Suppose that we have given finite sets $A_{1},A_{2},...,A_{m}$ Then it is known that there is a formula: $$|A_{1}\cup A_{2}\cup\ldots\cup A_{m}|=\sum_{i=1}^{m}(-1)^{i-1}p_{i}$$
Where $$p_{i}=\sum_{J\subset \{1,2,...,m\},|J|=i}|\bigcap_{j\in J}A_{j}|$$
However if these sets are pairwise disjoint then the formula gets simpler: $$|A_{1}\cup A_{2}\cup\ldots\cup A_{m}|=\sum_{i=1}^{m}|A_{i}|=p_{1}$$
What could be said about the formula when for each $i,j\in \{1,\ldots,m\}$ so that $i\neq j$ we have $|A_{i}\cap A_{j}|\le 1$
To be more specific let $x_{i}=|\{j\in\{1,2,\ldots,m\}: |A_{i}\cap A_{j}|=0\}|$ and $y_{i}=|\{j\in\{1,2,\ldots,m\}: |A_{i}\cap A_{j}|=1\}|$
How to use that numbers?
Not all that much can be said. It depends on the intersections of more than two sets. This yields a lower bound, though.

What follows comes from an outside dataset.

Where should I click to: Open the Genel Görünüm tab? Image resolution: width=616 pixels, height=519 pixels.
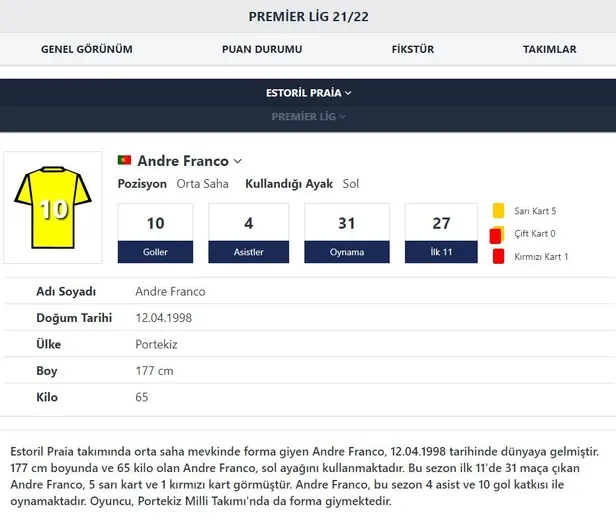point(86,49)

Each partial sum of the inclusion–exclusion sum is a bound (alternatingly upper and lower), so the second partial sum yields
\begin{eqnarray} |A_{1}\cup A_{2}\cup\ldots\cup A_{m}| &\ge& \sum_{i=1}^m|A_i|-\sum_{i\ne j}|A_i\cap A_j| \\ &=& \sum_{i=1}^m|A_i|-\frac12\sum_{i=1}^my_i\;. \end{eqnarray}